CMK version: 2.1.0p24
OS version: SLES 15.1, Ubuntu 22.04

Error message: n/a

Output of “cmk --debug -vvn hostname”: n/a

I usually install checkmk servers with Ansible and do the basic configuration from the shell. I use distributed monitoring with a master and approx. 10 remote sites.

If I install an MKP with the master’s GUI (and only there), it gets replicated to all remote sites. This works great.

But if I install an MKP on the master’s shell with mkp install /path/to/my.mkp then it gets installed on the master but not distributed to the remote sites. How can I do that?

I can also not enforce the replication of the MKP in the GUI. The only workaround is to pdeudo-edit the MKP (edit & save without any changes). Then the GUI shows N pending changes which I can then push to the other sites.

My question is: How can I enforce replication of MKPs from the master to all remote sites from the shell, preferably non-interactive?

(The same applies btw to the DCD configuration: if I manipulate the file ~/etc/check_mk/dcd.d/wato/connections.mk on the master and setup different settings for my remotes, then I cannot enforce replication of the same to the remotes. A “replicate settings” command would be really handy.)

I think you need to enable MKPs in Checkmk 2.1 now.

mkp enable should do the trick.

3 Likes

Thank you for the suggestion but doesn’t help. If I just do mkp install /path/to/my.mkp then it gets installed and automatically enabled. If there were any other versions already installed, they get disabled.

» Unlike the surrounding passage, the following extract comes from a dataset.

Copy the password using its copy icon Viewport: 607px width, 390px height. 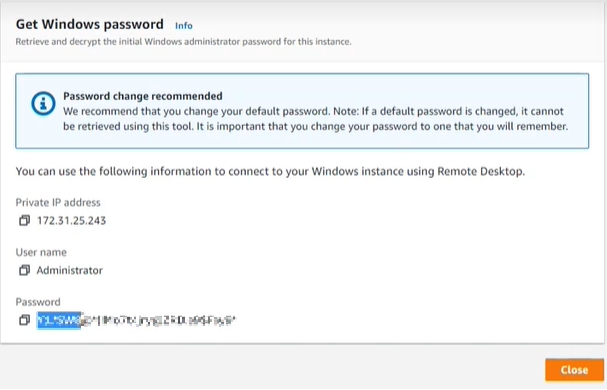pyautogui.click(x=24, y=320)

If I then use mkp disable and/or mkp enable to switch between versions, nothing gets pushed to the remote sites.

If I do the same in the master’s GUI it immedately shows N pending changes and when I activate them, they get pushed. But the installation of MKPs at the shell does not trigger any pending changes. Even if I run the REST-API command to activate changes, it returns with

RuntimeError: {'detail': 'Currently there are no changes to activate.',
 'status': 422,
 'title': 'The operation has failed.'}

Ah, now I understand your problem.

Yes, changes on the command line never triggered the “N pending changes” in the web interface. This is something that only the web application tracks.

Yes. That is a pity. :pensive:

That’s because you can edit the config files with any text editor.